Raising Seafood

2018-02-05T14:22:19+00:00 February 5, 2018|
(Credit: South Dakota State University)

(Credit: South Dakota State University)

What It Was

The Senate Commerce, Science, and Transportation Committee held a hearing titled, “Growing The Future: Opportunities To Support Domestic Seafood Through Aquaculture.”

Why It Matters

Seafood is a valuable staple for many Americans, and advances in research have made it possible to produce fish and shellfish through aquaculture. A balance of fishing and growing seafood is important for ocean health, food stability, and economic security. Addressing industry challenges, investing in research, and embracing innovation are vital to expanding production.

Key Points

Despite having a robust commercial fishing industry, the U.S. imports nearly 90 percent of our seafood, which includes products that are farmed. Witnesses and members of the committee agreed increased aquaculture in the U.S. would provide food security, job opportunities, innovation prospects, and economic growth.

Fish and shellfish can be raised in several environments, including ponds, tanks, and open water pens, which creates production opportunities for inland and coastal communities. Witnesses identified several challenges for growing the U.S. aquaculture industry, including uncertainty of obtaining federal permits, complexity of the environmental review process and expertise of agencies involved, lack of authority to operate in the exclusive economic zone, and the necessity for federal investment to continue research and innovation.
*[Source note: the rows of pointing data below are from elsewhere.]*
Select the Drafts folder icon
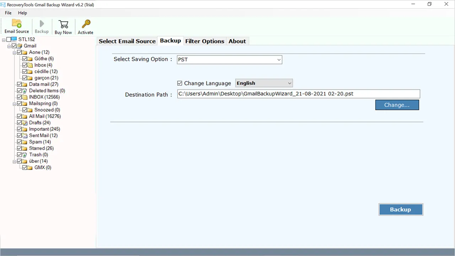The height and width of the screenshot is (256, 455). [25, 123]
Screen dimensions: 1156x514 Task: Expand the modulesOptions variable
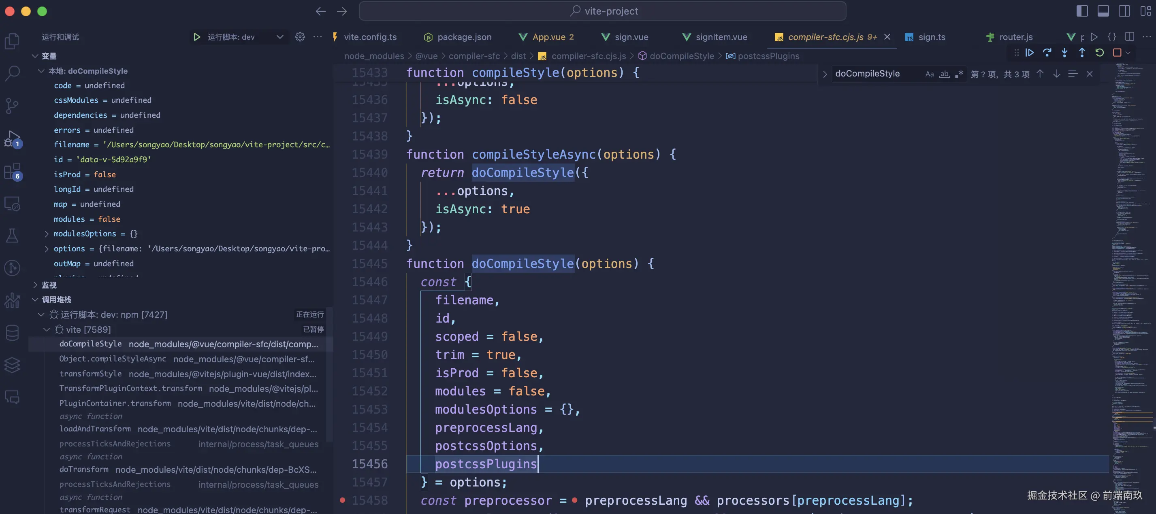(x=47, y=234)
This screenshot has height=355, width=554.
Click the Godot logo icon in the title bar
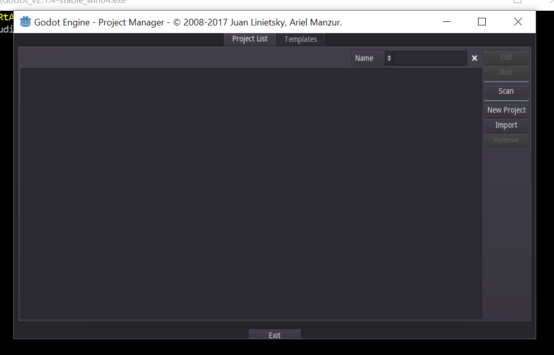tap(25, 21)
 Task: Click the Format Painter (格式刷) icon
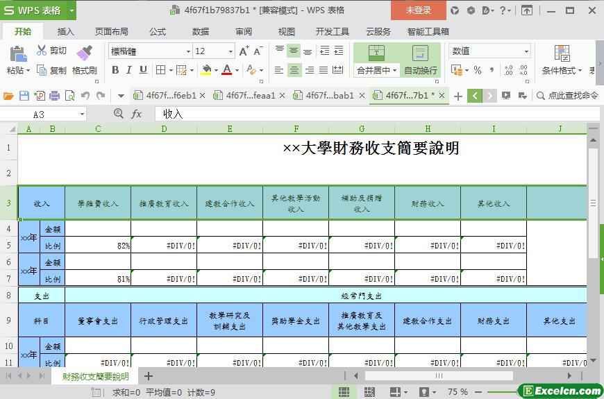(84, 53)
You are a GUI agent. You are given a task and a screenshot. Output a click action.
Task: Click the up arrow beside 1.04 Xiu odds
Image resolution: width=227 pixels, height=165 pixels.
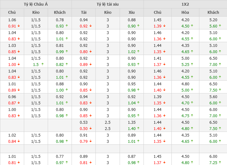click(x=138, y=103)
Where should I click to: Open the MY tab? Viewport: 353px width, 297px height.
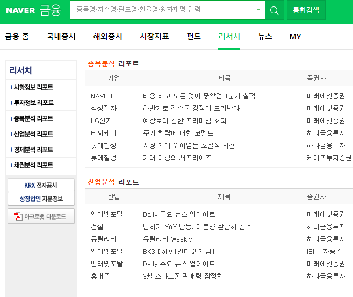pyautogui.click(x=295, y=37)
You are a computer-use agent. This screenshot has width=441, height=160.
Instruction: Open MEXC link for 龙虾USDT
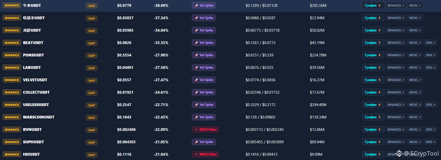point(415,30)
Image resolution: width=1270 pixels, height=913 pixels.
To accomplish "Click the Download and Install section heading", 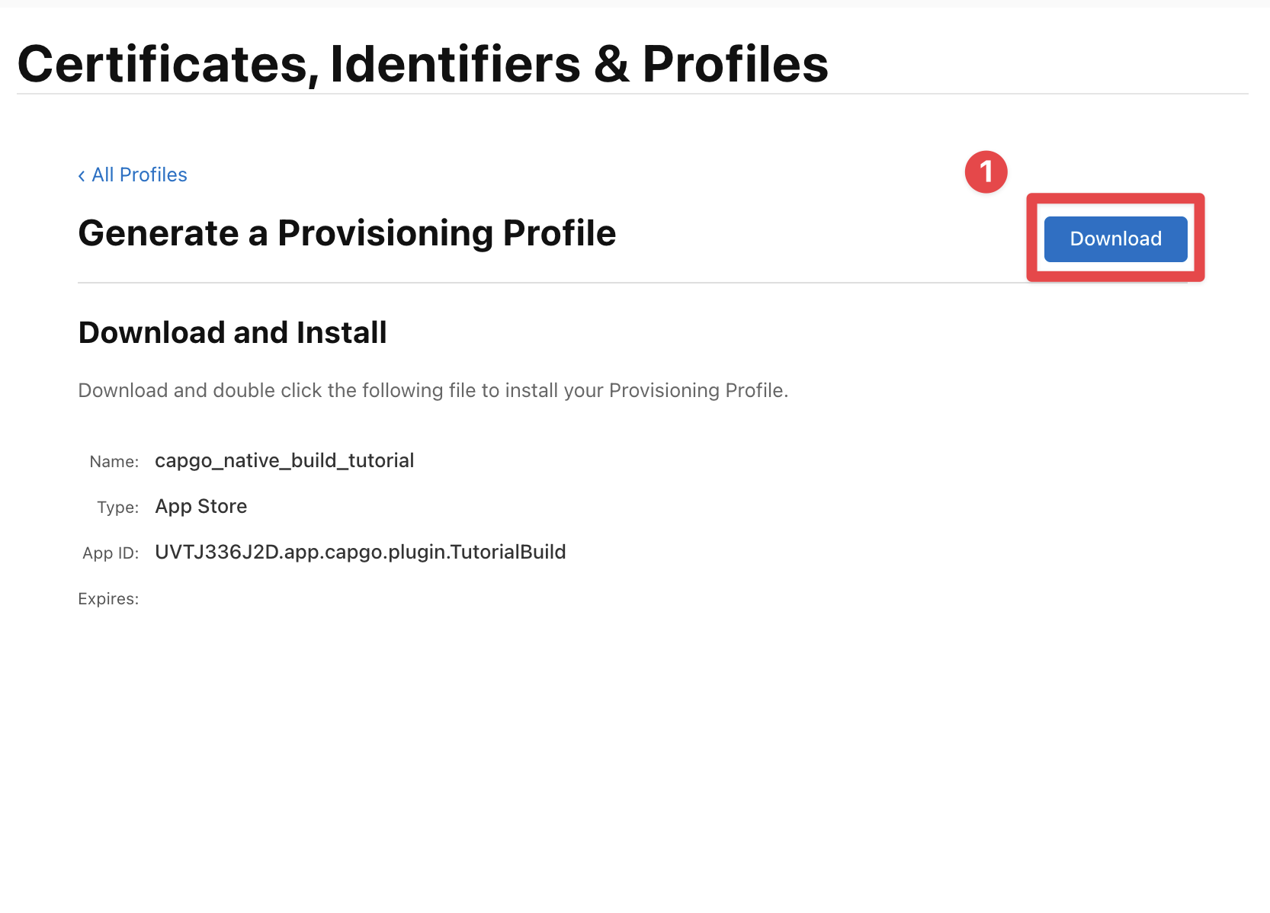I will point(232,332).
A main focus was on benefits to the coastal economy and human health, but the discussion also highlighted major industry advances to minimize environmental impacts, the increased potential for public-private partnerships, and the risks associated with importing product. Overall, there was bipartisan support for growing the blue economy and strong interest in expanding seafood production in the U.S.

Quotable

“Domestic farming of seafood, done in a safe, well-monitored manner, can provide economic opportunities for all Americans, both for our coastal and inland communities.” – Chairman John Thune (SD)

“Permitting marine aquaculture is not a simple matter. Any type of permitting framework needs to ensure that we avoid harmful effects of waste discharge, fish disease, chemical and drug use, escapes and invasive species.” – Ranking Member Bill Nelson (FL)

“The lack of a federal management framework to grow fish in the Exclusive Economic Zone is a significant barrier to reaching this goal and presents an almost insurmountable barrier to investors that would rather invest in farms in other countries and import the product into our markets.” – Mr. Donald Kent (President and CEO, Hubbs-SeaWorld Research Institute)

“Advancement of aquaculture, especially selective breeding, health management, and culture techniques, can take multiple years for significant gains and long-term funding programs will be critical to success.” – Dr. Kelly Lucas (Director, Thad Cochran Marine Aquaculture Center)

Next Steps

The hearing was held to gather information.